Unilateral deafness, secondary to Eustachian tube blockage, is the most common local symptom, followed by epistaxis. Nasal obstruction is common when the tumour is advanced. NPC spreads into the parapharyngeal space laterally, anteriorly to the orbit and paranasal sinuses, inferiorly to the oropharynx, and superiorly through the base of the skull. Any of the cranial nerves can be involved by the tumour. In practice, the Vth nerve is involved most frequently owing to tumour in or around the foramen ovale. Tumour in the cavernous sinus can lead to diplopia secondary to compression of the IV, III, or VI nerves. The posterior cranial nerves (IX to XII) can be involved by direct parapharyngeal spread or compression by retropharyngeal lymph nodes.
Cervical lymph node spread is common and is a frequent presentation. Bilateral or unilateral upper deep cervical nodes just below the mastoid are frequently involved. Caudal spread of nodal disease correlates with distant spread and this is the basis of the Ho staging scheme. Distant spread to bone (often with sclerotic metastases), the liver, and lung is common in advanced stage disease.
CT scanning of the base of the skull, nasopharynx and neck, thorax, and liver is an essential part of pre-treatment assessment. About a quarter of patients with low cervical or supraclavicular nodes have a positive isotope bone scan.
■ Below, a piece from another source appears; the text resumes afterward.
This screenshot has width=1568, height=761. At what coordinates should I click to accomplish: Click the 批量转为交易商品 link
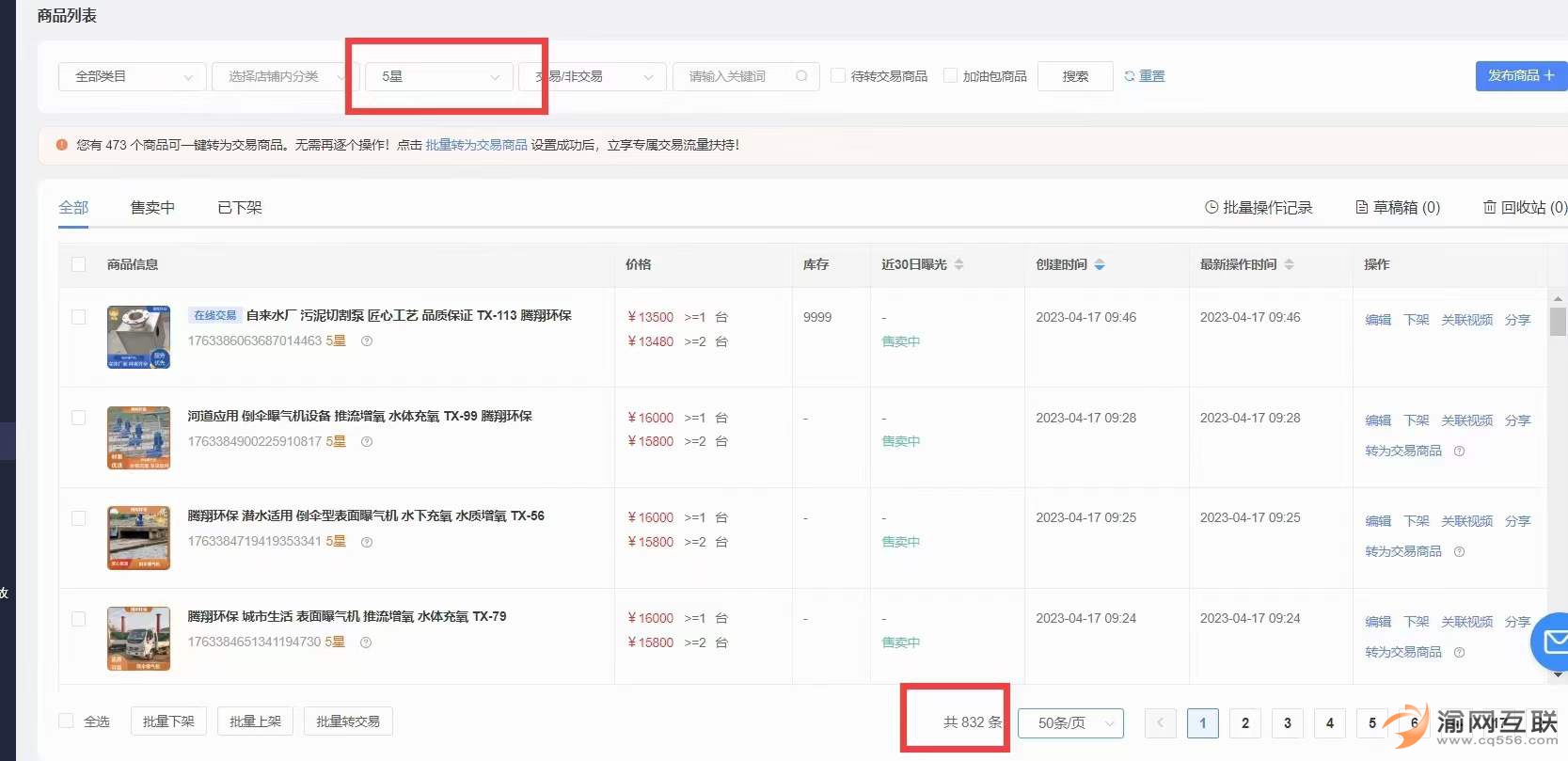click(x=476, y=145)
In the Far East, the Ho staging system is used instead of the UICC scheme. It is argued that it is often impossible to decide whether the tumour is confined to only one subsite and the UICC T staging does not correlate well with prognosis. The nodal staging system is particularly inappropriate as the tumour originates in the midline and bilateral spread is common. Nodal size or the degree of fixation are not important prognostic variables, but the level of nodal spread is related to the probability of distant spread.